2人でトランプのタワーを積み上げ、やっと5段完成!というところで、虎吉が声をかけた。


「どうしたん?改まって……………。」


峰子は10歳、虎吉は12才。身長差がけっこうついて、隣あって座っている峰子は、虎吉を見上げる形になった。


「僕、1週間後に江戸に戻ることになったんだ。」


「え…………………?」


「もう、こうして会えない。」


この村から江戸に行くのにたくさんのお金と時間がかかることは峰子も知っている。たしかここから江戸までは、1日くらいかかる。もう、一生会えないのは、目に見えていた。


 トランプのタワーが、音もなく崩れた。


「峰子ちゃんと遊ぶの、楽しかった。ほんと、僕と遊んでくれて、ありがとう。」


「そんなっ………!私こそ………助けてくれたんはいつも、とらくんだった。…………ねえ、それは行かなくちゃ、ダメなん?とらくんだけでも、残れないん?親の、都合やろ?私、とらくんがいなきゃ、嫌や……………!」


峰子はあわてて引き留めた。いなくなったら、自分の心に穴がぽっかり空いてしまうことを悟って。

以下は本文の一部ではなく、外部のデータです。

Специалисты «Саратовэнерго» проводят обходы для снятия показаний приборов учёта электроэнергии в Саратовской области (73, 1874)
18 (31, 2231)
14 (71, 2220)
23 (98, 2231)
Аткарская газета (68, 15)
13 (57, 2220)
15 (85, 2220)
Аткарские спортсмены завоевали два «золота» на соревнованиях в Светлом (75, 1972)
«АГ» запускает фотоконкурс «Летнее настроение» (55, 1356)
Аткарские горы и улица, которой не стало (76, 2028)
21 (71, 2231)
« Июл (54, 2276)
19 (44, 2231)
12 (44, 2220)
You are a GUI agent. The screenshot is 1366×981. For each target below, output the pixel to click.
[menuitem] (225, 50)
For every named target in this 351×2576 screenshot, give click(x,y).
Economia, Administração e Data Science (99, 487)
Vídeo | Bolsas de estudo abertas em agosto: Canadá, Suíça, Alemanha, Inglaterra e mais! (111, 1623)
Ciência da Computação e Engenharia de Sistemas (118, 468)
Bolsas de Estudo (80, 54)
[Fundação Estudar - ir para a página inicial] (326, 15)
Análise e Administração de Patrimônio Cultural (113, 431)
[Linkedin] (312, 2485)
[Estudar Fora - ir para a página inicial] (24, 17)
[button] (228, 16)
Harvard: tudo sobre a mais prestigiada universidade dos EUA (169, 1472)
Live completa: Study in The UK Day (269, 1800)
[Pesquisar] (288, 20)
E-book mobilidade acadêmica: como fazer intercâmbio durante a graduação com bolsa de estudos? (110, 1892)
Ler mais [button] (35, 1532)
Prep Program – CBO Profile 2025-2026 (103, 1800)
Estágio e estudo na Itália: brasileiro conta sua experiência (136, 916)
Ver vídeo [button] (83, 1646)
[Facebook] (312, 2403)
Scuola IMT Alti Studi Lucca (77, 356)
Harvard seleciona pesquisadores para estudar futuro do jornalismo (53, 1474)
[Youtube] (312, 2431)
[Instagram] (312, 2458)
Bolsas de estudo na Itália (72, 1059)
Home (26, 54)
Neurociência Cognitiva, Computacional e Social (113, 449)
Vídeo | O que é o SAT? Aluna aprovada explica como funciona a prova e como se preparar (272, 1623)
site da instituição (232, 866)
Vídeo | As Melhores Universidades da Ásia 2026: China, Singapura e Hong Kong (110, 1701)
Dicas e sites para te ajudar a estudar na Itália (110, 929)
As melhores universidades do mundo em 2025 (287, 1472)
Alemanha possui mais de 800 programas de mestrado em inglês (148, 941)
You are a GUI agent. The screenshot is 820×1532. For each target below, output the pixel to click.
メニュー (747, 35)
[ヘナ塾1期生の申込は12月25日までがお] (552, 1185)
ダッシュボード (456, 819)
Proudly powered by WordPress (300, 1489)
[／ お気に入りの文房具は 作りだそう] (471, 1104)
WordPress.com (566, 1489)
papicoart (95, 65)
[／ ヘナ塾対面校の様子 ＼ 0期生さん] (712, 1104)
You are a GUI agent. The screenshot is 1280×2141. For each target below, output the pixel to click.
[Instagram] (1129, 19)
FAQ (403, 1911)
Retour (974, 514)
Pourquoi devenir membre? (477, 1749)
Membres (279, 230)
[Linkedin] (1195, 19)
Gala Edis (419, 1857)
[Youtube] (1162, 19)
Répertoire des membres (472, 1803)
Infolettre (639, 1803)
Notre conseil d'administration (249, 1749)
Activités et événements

「ごめん、どうしても行かなくちゃ、ならないんだ。それに、峰子ちゃんは、僕がいなくてももう大丈夫。親が喧嘩してたら、弟を連れて、逃げるんだよ。喧嘩に、関わろうとしなくていいから。だから、僕がいなくても大丈夫だよ。」


そう言って、私の肩を掴んでなだめた。落ち着いて、大丈夫だから、と。


「ち、ちがうんよ………………!そうじゃ、なくって…………………!」


涙をこらえた峰子は、しっかり虎吉の目を見て告白した。


「好き、なんよ……………!とらくんとずっと遊びたいん!もっといろんなこと、したい…………!もっともっと、とらくんのそばにいたいん!」


「峰子ちゃん………………。」


「う、ふ……………………うわああん!」


峰子は虎吉の腰に抱きついた。泣きながら、消えてなくなってしまう泡を、かき集めるように。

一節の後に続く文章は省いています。